Court Opinion

ID: 7575786
Source: CourtListenerOpinion
Date Created: 2022-07-29 06:21:01.047908+00
Date Added: 2024-06-11T16:24:26.211246
License: Public Domain

PER CURIAM.
Mr. Saccucci appeals the summary denial of his motion for postconviction relief and petition for writ of error coram nobis. We affirm without prejudice to any other remedies which Mr. Saccucci may pursue.
Mr. Saccucci seeks to vacate a February 1971 conviction for “crimes against nature.” The statute under which he was charged, section 800.01, Florida Statutes (1971), was declared unconstitutional a few months after the judgment and sentence in his case. Franklin v. State, 257 So.2d 21 (Fla.1971). Mr. Saccucci pled guilty and did not appeal his conviction.
In 1986 Mr. Saccucci returned to prison for two counts of DUI manslaughter. The prior conviction assumed an unanticipated significance as a result of these new convictions. Mr. Saccucci has calculated that the effect of this ancient “sex offense” has extended his presumptive parole release date from February 1992 to October 1994.1
The state correctly responds that the motion is barred by the two-year limitations period now included within Florida Rule of Criminal Procedure 3.850, and that coram nobis is not an appropriate remedy under the circumstances of this case.2 Although there are exceptions to the two-year limitation, Mr. Saccucci’s unanticipated legal problems do not fall within any recognized exception.
It is possible that Mr. Saccucci has some remedy to eliminate the continuing collateral consequences of an invalid conviction, if the allegations in his motion are correct. In its present posture, the dispute does not concern, per se, the validity of Mr. Saccucci’s 1971 conviction so much as the detrimental reliance upon that conviction allegedly occurring at his current place of confinement. There may be administrative remedies available to Mr. Saccucci. See Morris v. Wainwright, 409 So.2d 1161 (Fla. 1st DCA 1982); Cole v. Dugger, 543 So.2d 1296 (Fla. 1st DCA 1989). Alternatively, habeas corpus in the jurisdiction where he is incarcerated might provide a remedy.3 We hold only that the trial court was correct in refusing to address Mr. Saccucci’s particular grievance via rule 3.850 or cor-am nobis.
Affirmed.
SCHEB, A.C.J., and SCHOONOVER and ALTENBERND, JJ., concur.

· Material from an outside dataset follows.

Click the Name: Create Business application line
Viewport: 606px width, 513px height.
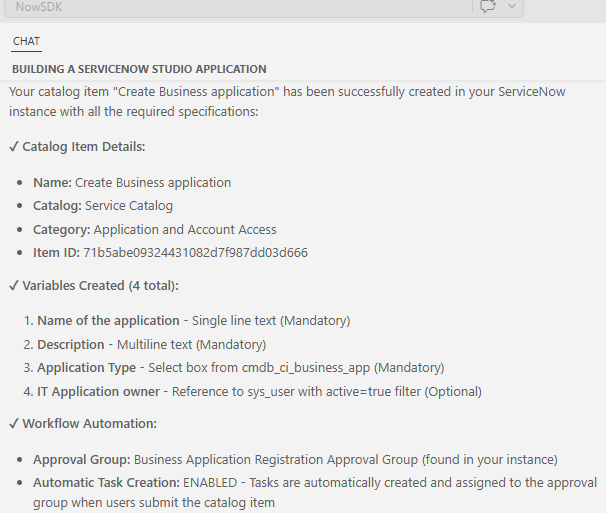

.Mr. Saccucci’s reference to "parole” is confusing. Under the applicable sentencing guidelines, his new convictions should not be subject to parole. § 921.001(10), Fla.Stat. (1987). We assume from his arguments that Mr. Saccucci is actually concerned with a loss of "provisional credits” for gain time because he has been classified as a "sex offender.” § 944.277(l)(c), Fla. Stat. (1988 Supp.) Alternatively, it is possible that Mr. Saccucci’s 1986 sentence concerns a violation of an earlier probationary sentence and that his reference to parole is correct.

. See Leavitt v. State, 116 Fla. 738, 156 So. 904 (1934) (coram nobis exists to correct errors of fact, not errors of law).

. We are not holding that habeas corpus does provide a remedy. The scope of this writ has been altered by the addition of rule 3.850. Earlier case law which has not been expressly overruled at least suggests a possible remedy. Bronk v. State, 43 Fla. 461, 31 So. 248 (1901); State ex rel. Smith v. Cochrane, 112 So.2d 605 (Fla. 2d DCA 1959).